Working data:
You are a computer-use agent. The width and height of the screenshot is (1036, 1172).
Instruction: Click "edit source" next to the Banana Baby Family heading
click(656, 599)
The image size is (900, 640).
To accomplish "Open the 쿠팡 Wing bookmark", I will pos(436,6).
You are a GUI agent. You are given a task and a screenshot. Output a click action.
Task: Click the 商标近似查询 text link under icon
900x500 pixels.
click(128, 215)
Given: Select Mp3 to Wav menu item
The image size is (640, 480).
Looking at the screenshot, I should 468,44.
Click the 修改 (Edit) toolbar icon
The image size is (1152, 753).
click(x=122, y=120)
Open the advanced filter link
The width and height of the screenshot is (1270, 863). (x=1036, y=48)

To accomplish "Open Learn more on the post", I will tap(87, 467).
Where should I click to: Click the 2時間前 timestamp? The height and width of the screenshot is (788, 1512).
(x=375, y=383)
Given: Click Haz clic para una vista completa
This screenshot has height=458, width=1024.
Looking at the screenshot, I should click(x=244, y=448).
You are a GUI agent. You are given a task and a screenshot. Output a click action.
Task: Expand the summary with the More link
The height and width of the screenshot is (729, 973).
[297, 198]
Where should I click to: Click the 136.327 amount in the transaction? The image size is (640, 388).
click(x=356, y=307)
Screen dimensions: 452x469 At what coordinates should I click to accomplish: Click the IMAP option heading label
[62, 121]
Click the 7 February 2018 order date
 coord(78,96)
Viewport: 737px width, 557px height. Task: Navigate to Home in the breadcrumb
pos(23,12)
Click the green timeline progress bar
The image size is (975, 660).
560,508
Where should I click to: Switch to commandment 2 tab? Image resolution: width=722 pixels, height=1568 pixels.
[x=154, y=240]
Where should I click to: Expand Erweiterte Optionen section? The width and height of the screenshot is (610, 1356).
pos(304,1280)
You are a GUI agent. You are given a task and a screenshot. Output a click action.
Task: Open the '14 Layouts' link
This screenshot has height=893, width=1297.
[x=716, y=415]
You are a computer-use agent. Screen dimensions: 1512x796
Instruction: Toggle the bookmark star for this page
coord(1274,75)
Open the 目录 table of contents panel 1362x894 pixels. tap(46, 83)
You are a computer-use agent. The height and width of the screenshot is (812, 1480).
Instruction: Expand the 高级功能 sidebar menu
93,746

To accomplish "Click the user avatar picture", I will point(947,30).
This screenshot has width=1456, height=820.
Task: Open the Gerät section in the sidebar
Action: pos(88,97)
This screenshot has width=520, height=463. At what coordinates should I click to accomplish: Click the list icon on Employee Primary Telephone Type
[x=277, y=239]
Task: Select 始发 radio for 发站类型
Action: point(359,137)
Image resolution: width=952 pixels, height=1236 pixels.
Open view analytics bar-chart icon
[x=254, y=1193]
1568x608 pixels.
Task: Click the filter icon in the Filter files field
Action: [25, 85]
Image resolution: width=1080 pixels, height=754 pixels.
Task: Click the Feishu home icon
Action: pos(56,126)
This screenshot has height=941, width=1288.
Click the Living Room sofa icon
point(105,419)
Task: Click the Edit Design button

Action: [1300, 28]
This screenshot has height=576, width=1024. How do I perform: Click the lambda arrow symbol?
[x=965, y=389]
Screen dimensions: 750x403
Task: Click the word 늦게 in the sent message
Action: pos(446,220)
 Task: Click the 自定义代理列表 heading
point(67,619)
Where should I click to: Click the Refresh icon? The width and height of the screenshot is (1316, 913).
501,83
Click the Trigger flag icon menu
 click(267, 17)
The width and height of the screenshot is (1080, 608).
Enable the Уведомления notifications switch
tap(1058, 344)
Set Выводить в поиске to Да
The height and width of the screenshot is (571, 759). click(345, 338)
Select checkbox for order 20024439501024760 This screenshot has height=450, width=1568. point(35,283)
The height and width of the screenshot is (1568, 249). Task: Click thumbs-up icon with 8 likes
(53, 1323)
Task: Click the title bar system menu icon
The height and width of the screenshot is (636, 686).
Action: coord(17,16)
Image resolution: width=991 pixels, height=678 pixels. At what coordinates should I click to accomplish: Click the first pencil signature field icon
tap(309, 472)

Task details:
The answer must be an exact copy of every record above.

Completed exercise:
You are a computer-use agent. The width and height of the screenshot is (1036, 1172).
Instruction: Click "edit source" next to the Banana Baby Family heading
click(656, 599)
The image size is (900, 640).
To accomplish "Open the 쿠팡 Wing bookmark", I will pos(436,6).
You are a GUI agent. You are given a task and a screenshot. Output a click action.
Task: Click the 商标近似查询 text link under icon
900x500 pixels.
click(128, 215)
Given: Select Mp3 to Wav menu item
The image size is (640, 480).
Looking at the screenshot, I should 468,44.
Click the 修改 (Edit) toolbar icon
The image size is (1152, 753).
click(x=122, y=120)
Open the advanced filter link
The width and height of the screenshot is (1270, 863). (x=1036, y=48)

To accomplish "Open Learn more on the post", I will tap(87, 467).
Where should I click to: Click the 2時間前 timestamp? The height and width of the screenshot is (788, 1512).
(x=375, y=383)
Given: Click Haz clic para una vista completa
This screenshot has height=458, width=1024.
Looking at the screenshot, I should click(x=244, y=448).
You are a GUI agent. You are given a task and a screenshot. Output a click action.
Task: Expand the summary with the More link
The height and width of the screenshot is (729, 973).
[297, 198]
Where should I click to: Click the 136.327 amount in the transaction? The image size is (640, 388).
click(x=356, y=307)
Screen dimensions: 452x469 At what coordinates should I click to accomplish: Click the IMAP option heading label
[62, 121]
Click the 7 February 2018 order date
 coord(78,96)
Viewport: 737px width, 557px height. Task: Navigate to Home in the breadcrumb
pos(23,12)
Click the green timeline progress bar
The image size is (975, 660).
560,508
Where should I click to: Switch to commandment 2 tab? Image resolution: width=722 pixels, height=1568 pixels.
[x=154, y=240]
Where should I click to: Expand Erweiterte Optionen section? The width and height of the screenshot is (610, 1356).
pos(304,1280)
You are a GUI agent. You are given a task and a screenshot. Output a click action.
Task: Open the '14 Layouts' link
This screenshot has height=893, width=1297.
[x=716, y=415]
You are a computer-use agent. Screen dimensions: 1512x796
Instruction: Toggle the bookmark star for this page
coord(1274,75)
Open the 目录 table of contents panel 1362x894 pixels. tap(46, 83)
You are a computer-use agent. The height and width of the screenshot is (812, 1480).
Instruction: Expand the 高级功能 sidebar menu
93,746

To accomplish "Click the user avatar picture", I will point(947,30).
This screenshot has width=1456, height=820.
Task: Open the Gerät section in the sidebar
Action: pos(88,97)
This screenshot has width=520, height=463. At what coordinates should I click to accomplish: Click the list icon on Employee Primary Telephone Type
[x=277, y=239]
Task: Select 始发 radio for 发站类型
Action: point(359,137)
Image resolution: width=952 pixels, height=1236 pixels.
Open view analytics bar-chart icon
[x=254, y=1193]
1568x608 pixels.
Task: Click the filter icon in the Filter files field
Action: [25, 85]
Image resolution: width=1080 pixels, height=754 pixels.
Task: Click the Feishu home icon
Action: pos(56,126)
This screenshot has height=941, width=1288.
Click the Living Room sofa icon
point(105,419)
Task: Click the Edit Design button

Action: [1300, 28]
This screenshot has height=576, width=1024. How do I perform: Click the lambda arrow symbol?
[x=965, y=389]
Screen dimensions: 750x403
Task: Click the word 늦게 in the sent message
Action: pos(446,220)
 Task: Click the 自定义代理列表 heading
point(67,619)
Where should I click to: Click the Refresh icon? The width and height of the screenshot is (1316, 913).
501,83
Click the Trigger flag icon menu
 click(267, 17)
The width and height of the screenshot is (1080, 608).
Enable the Уведомления notifications switch
tap(1058, 344)
Set Выводить в поиске to Да
The height and width of the screenshot is (571, 759). click(345, 338)
Select checkbox for order 20024439501024760 This screenshot has height=450, width=1568. point(35,283)
The height and width of the screenshot is (1568, 249). Task: Click thumbs-up icon with 8 likes
(53, 1323)
Task: Click the title bar system menu icon
The height and width of the screenshot is (636, 686).
Action: coord(17,16)
Image resolution: width=991 pixels, height=678 pixels. At what coordinates should I click to accomplish: Click the first pencil signature field icon
tap(309, 472)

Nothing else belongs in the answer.